*What you will do*: Begin the copy at the line that contains "Task: Click the magnifier search icon", end it at the last line of the entries below, keep every word exact, and include no pictures.

....

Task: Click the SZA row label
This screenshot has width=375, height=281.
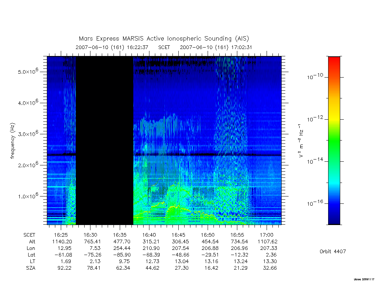Action: point(31,268)

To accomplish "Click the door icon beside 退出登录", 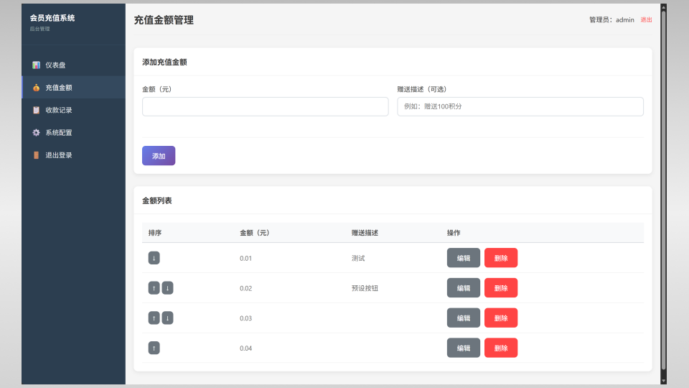I will pyautogui.click(x=36, y=155).
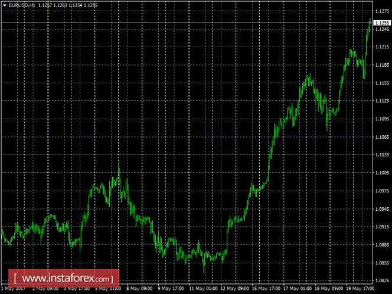Screen dimensions: 392x294
Task: Click the current price tag 1.1255
Action: (382, 22)

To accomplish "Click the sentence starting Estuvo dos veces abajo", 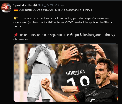I will click(x=63, y=22).
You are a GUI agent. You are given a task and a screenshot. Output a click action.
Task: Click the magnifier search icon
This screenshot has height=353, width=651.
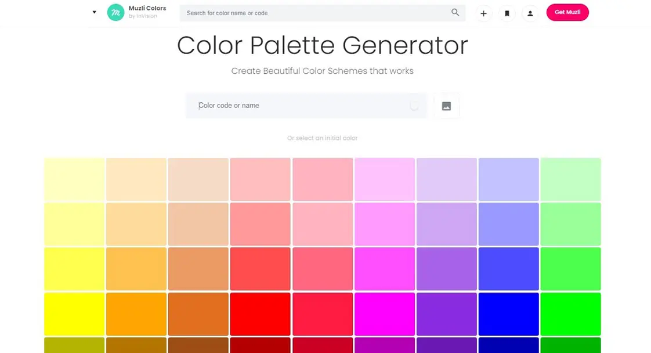(455, 12)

....

*Answer box*:
Task: Click the magnifier search icon
This screenshot has height=353, width=651.
(455, 12)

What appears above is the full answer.